BROOKINGS, S.D. – Buzz about anaplasmosis, a bacterial disease that affects the red blood cells of cattle has South Dakota cattle producers wondering if the disease, which can be common in cattle herds raised in warmer climates, has become established in the Northern Plains.
“The simple answer is no, not as of yet,” explains Russ Daly, Professor, SDSU Extension Veterinarian, State Public Health Veterinarian.
Although cattle in South Dakota have been diagnosed with the disease, Daly said cattle producers should not be overly concerned because the conditions that favor the long-term establishment of the disease are not currently issues in South Dakota.
“Cattle which are anaplasmosis-positive found in South Dakota are usually cattle that have been transported here from endemic areas of the country,” he said. “The conditions here, in contrast to those in the Southern U.S., are not hospitable for the infection to become well-established in our herds.”
Daly explained that anaplasmosis persists in cattle herds in certain parts of the country because of two things: a vector (tick) population that is active throughout most of the year and a population of persistently infected cattle.
“Tick activity serves to move the bacteria from infected cows and bulls to non-infected animals – oftentimes calves,” he said. “In the Northern Plains, neither one of those factors are yet present. Tick populations are active for a relatively short time period, and more importantly, there is not a large resident population of infected cattle for which to serve as a source of the bacteria.”
More about Anaplasmosis?
Once a red blood cell is infected with the Anaplasmosis germ, the animal’s body recognizes it as abnormal and destroys it.
If an excessive number of red blood cells are infected and removed, anemia results and the blood is no longer able to adequately supply oxygen to the body’s cells.

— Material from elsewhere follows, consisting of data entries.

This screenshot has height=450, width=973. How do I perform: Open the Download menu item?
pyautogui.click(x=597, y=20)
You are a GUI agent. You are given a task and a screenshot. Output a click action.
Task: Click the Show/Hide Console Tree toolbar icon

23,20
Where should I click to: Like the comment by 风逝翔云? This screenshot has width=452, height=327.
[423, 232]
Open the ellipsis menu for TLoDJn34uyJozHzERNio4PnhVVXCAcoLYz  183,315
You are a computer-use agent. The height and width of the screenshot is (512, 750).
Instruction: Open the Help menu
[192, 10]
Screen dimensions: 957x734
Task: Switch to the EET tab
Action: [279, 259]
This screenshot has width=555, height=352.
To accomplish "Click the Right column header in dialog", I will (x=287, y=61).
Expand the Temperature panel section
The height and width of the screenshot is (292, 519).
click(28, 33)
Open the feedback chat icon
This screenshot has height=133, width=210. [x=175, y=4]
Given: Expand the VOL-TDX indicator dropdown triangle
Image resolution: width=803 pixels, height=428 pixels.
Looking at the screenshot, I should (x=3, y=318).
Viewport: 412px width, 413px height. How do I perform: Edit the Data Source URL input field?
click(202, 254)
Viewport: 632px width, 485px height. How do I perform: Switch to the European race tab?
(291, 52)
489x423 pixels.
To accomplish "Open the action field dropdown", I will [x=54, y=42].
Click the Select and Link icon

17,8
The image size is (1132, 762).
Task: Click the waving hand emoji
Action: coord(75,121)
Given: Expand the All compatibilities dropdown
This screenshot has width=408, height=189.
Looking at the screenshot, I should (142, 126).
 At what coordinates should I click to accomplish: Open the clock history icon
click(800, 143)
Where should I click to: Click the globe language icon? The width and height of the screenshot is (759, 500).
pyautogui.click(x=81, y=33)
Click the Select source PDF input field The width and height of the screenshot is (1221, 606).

Anemia appears as weakness, rapid breathing, pale mucous membranes, and – if severe – collapse and death, especially when the animals are exerted.
“These signs almost exclusively happen in adult cows or bulls; calves can be infected but rarely show outward signs,” Daly said.
Antibiotics, typically tetracyclines, are approved to control the disease in infected beef cattle (medication options are more limited for lactating dairy cattle).
“The medication keeps the infection down to the point where clinical disease is less likely, but it doesn’t cure a persistently infected animal from the infection, nor does it prevent a susceptible animal from becoming infected,” Daly said.
As a disease of blood cells, anaplasmosis is spread through transfer of blood. In areas where the infection is maintained, this occurs through tick bites.
“The bacteria can also be spread mechanically by biting flies and instruments such as needles carrying blood between animals,” Daly said.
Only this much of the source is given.